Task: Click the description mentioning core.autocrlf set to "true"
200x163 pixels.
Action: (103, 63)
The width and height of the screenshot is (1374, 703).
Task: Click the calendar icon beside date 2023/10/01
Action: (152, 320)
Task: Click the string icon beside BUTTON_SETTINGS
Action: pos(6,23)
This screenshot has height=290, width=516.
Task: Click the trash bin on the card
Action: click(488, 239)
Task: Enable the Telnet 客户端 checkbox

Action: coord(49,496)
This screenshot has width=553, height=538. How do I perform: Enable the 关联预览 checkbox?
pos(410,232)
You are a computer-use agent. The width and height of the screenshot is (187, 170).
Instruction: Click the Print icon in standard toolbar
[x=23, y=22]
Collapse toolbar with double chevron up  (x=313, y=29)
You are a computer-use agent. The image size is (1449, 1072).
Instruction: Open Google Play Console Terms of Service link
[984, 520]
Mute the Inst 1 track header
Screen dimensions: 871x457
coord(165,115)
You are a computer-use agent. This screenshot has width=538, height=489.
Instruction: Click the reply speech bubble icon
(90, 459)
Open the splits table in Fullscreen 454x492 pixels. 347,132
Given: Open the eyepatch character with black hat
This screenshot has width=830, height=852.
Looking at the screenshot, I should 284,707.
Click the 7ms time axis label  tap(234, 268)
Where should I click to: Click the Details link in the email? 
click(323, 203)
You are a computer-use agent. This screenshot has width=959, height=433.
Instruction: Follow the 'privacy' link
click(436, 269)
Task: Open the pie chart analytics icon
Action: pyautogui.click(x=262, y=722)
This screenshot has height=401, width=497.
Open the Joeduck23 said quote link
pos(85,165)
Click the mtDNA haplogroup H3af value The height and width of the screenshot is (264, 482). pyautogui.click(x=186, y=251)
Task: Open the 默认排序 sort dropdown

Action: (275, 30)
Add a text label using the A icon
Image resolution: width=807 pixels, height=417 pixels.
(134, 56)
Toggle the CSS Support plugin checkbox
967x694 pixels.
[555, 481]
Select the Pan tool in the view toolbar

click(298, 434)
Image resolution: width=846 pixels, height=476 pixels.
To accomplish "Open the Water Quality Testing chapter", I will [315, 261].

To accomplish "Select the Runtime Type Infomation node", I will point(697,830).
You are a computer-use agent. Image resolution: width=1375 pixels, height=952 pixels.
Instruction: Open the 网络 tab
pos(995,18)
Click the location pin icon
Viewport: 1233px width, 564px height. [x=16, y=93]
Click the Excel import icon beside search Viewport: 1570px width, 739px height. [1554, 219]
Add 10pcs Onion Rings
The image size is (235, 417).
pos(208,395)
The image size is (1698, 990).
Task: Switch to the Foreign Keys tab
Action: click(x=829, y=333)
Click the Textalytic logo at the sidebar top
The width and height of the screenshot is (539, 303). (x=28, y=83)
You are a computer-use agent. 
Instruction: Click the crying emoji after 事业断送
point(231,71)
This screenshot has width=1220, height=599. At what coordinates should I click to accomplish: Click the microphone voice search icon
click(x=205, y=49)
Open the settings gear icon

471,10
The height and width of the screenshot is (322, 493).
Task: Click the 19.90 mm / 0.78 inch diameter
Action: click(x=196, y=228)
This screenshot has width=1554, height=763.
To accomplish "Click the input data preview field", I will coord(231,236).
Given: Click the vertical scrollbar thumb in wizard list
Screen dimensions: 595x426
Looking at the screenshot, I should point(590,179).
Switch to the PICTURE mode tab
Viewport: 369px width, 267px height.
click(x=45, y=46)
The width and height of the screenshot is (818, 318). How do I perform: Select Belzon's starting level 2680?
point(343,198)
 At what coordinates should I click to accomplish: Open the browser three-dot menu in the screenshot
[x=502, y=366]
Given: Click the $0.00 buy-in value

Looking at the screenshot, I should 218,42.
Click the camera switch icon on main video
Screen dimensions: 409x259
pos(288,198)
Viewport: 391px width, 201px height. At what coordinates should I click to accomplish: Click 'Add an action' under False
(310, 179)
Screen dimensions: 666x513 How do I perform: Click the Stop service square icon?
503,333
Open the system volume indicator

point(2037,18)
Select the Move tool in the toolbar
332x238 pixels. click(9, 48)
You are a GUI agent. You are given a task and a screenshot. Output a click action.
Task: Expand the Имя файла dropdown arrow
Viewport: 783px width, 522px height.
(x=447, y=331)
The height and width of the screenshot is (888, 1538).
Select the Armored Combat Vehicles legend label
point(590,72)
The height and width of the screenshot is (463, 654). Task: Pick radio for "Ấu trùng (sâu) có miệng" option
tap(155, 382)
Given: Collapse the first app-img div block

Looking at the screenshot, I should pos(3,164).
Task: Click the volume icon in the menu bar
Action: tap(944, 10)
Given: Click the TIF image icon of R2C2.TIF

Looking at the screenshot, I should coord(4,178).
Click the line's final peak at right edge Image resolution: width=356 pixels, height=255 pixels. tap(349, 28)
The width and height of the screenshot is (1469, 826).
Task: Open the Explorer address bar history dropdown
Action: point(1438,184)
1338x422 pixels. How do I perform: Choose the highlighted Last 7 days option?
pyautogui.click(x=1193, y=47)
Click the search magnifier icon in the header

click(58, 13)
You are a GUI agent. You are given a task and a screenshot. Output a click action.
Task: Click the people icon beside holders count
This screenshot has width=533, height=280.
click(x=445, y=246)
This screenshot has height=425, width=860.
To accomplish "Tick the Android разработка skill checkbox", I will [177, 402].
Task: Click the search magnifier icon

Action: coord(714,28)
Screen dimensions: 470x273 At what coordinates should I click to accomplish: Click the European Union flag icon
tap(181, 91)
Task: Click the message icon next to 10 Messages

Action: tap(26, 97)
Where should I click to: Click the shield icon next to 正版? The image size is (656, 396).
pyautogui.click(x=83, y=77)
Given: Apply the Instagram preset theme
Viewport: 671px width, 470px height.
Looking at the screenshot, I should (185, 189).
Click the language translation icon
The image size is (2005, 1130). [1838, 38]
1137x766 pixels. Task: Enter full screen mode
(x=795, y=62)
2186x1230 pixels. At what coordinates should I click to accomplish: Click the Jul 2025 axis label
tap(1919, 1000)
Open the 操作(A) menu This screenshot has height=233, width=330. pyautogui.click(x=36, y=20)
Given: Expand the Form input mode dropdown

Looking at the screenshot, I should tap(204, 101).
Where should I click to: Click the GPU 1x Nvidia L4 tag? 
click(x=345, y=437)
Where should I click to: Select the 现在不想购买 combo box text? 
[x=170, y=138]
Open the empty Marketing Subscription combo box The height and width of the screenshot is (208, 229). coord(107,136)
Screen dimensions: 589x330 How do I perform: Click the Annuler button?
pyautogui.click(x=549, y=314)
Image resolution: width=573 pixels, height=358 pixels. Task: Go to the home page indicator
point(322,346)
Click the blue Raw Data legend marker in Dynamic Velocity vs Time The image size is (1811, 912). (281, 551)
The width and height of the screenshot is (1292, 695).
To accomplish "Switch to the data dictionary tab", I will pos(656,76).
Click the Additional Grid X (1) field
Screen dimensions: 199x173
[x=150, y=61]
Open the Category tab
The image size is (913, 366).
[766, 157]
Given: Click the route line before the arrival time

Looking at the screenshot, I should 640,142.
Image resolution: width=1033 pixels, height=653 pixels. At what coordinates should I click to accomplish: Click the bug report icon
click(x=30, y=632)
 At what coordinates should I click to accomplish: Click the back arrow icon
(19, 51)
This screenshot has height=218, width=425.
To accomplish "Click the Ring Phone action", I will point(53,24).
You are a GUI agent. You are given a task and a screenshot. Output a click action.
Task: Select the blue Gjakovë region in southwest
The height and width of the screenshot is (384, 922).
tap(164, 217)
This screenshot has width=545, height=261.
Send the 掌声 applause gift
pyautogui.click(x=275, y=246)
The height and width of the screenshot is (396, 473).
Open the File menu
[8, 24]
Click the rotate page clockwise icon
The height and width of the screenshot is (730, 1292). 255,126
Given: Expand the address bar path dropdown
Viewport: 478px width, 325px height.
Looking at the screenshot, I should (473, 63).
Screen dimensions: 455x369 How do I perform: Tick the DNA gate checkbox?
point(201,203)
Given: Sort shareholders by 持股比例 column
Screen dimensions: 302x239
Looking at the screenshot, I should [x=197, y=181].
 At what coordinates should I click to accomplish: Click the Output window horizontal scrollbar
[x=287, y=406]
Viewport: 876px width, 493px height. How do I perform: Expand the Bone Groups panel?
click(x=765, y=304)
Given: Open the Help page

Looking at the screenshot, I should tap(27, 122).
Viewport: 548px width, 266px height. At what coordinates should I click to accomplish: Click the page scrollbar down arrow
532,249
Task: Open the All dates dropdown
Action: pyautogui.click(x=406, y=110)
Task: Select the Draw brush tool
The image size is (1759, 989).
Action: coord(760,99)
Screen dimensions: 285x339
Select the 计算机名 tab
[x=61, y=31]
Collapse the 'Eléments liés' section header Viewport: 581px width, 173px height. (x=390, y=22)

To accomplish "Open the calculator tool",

* [AIM OF THE TASK]
Reproduce word for word everything from the very start of the rows above down to the line containing "click(323, 203)", including that line.

* [COMPLETE RESPONSE]
Task: Click the description mentioning core.autocrlf set to "true"
200x163 pixels.
Action: (103, 63)
The width and height of the screenshot is (1374, 703).
Task: Click the calendar icon beside date 2023/10/01
Action: (152, 320)
Task: Click the string icon beside BUTTON_SETTINGS
Action: pos(6,23)
This screenshot has height=290, width=516.
Task: Click the trash bin on the card
Action: click(488, 239)
Task: Enable the Telnet 客户端 checkbox

Action: coord(49,496)
This screenshot has width=553, height=538. How do I perform: Enable the 关联预览 checkbox?
pos(410,232)
You are a computer-use agent. The width and height of the screenshot is (187, 170).
Instruction: Click the Print icon in standard toolbar
[x=23, y=22]
Collapse toolbar with double chevron up  (x=313, y=29)
You are a computer-use agent. The image size is (1449, 1072).
Instruction: Open Google Play Console Terms of Service link
[984, 520]
Mute the Inst 1 track header
Screen dimensions: 871x457
coord(165,115)
You are a computer-use agent. This screenshot has width=538, height=489.
Instruction: Click the reply speech bubble icon
(90, 459)
Open the splits table in Fullscreen 454x492 pixels. 347,132
Given: Open the eyepatch character with black hat
This screenshot has width=830, height=852.
Looking at the screenshot, I should 284,707.
Click the 7ms time axis label  tap(234, 268)
Where should I click to: Click the Details link in the email? 
click(323, 203)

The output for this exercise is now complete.